Lewis Hamilton, with a stoicism and self-restraint many people thought was beyond him, has mostly bitten his lip since his decision to leave McLaren for Mercedes six months ago.
But on Sunday, when the Australian Grand Prix was long over, the post-race formalities completed and the night turned as black as the swans that sail on Albert Park's lake, Hamilton turned on those who had mindlessly criticised his momentous move.
To his credit he had previously declined an invitation to gloat on McLaren's misfortunes. But now, after his first serious day of work in Mercedes' silver livery, a day in which he qualified in third and finished a fighting fifth in the race itself, he had his say. "It's nice to prove people wrong," he said. "It has been everyone – particularly all the ex-drivers – a lot saying it was the worst decision ever, saying: 'He's going to finish nowhere; they're going to be nowhere.'
"And then they contradicted themselves, going the other way. They don't know what they're talking about.
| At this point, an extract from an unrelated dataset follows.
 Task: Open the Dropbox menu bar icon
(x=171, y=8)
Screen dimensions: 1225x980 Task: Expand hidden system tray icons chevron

They're either this way or that way. But it's the bit in the middle. We have done a good job – we finished fifth. We have a lot to work on. We didn't ever come out and say: 'We'll kick everyone's butt.' We never said that we would be crap either. The team have done well, I'm really proud of my team. I'm proud of my decision as well."
To be fair to Hamilton's detractors, their criticism was not as mindless as all that. After all Hamilton had chosen to leave a team of consistent high achievers for one whose victory in China last year was their first in Formula One since 1955.
McLaren had guided Hamilton since he was 13, given him everything he wanted, including fame and fortune and the world championship in 2008. But the more they gave the more they wanted, developing in their champion driver, the naturally fastest in F1, a strong desire to break free from his nurturer-mentor and its sometimes oppressive corporate ethos. Those close to Hamilton's ear were mostly in favour of his move. But, ultimately, the decision was his own.What no one saw – including Hamilton himself, one suspects – was McLaren's apparently sharp decline from its already less than memorable 2012; Jenson Button somehow scraped two points in Australia in ninth while Sergio Pérez was out of the points in 11th. That, and a surprisingly well balanced and competitive Mercedes car, has placed Hamilton's difficult decision under a glowing light.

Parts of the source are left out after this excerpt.